___ Information supplied ___

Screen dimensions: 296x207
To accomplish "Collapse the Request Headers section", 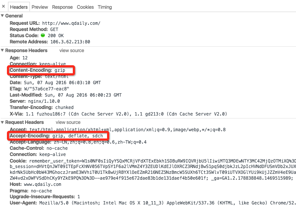I will (x=3, y=122).
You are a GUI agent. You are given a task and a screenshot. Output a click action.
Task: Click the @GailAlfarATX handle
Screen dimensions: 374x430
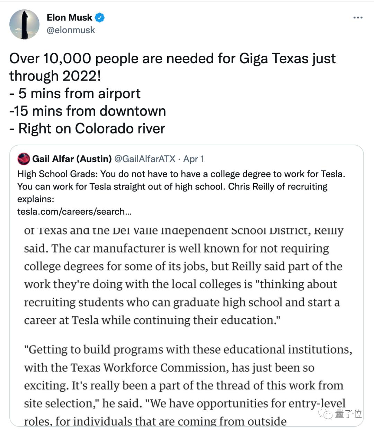145,159
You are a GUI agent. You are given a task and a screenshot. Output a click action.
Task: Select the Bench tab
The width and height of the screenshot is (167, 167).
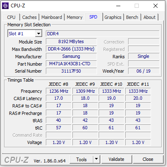(x=132, y=17)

___

◆ **Try it**
Retype only the lines from the line with "Task: Click the @GailAlfarATX handle" through the last line of the data. Keep both ends and skip the pictures.

◆ **Output for this task**
Task: Click the @GailAlfarATX handle
Screen dimensions: 374x430
145,159
You are a GUI agent. You are given a task and a screenshot. Output a click action.
Task: Select the Bench tab
The width and height of the screenshot is (167, 167).
(x=132, y=17)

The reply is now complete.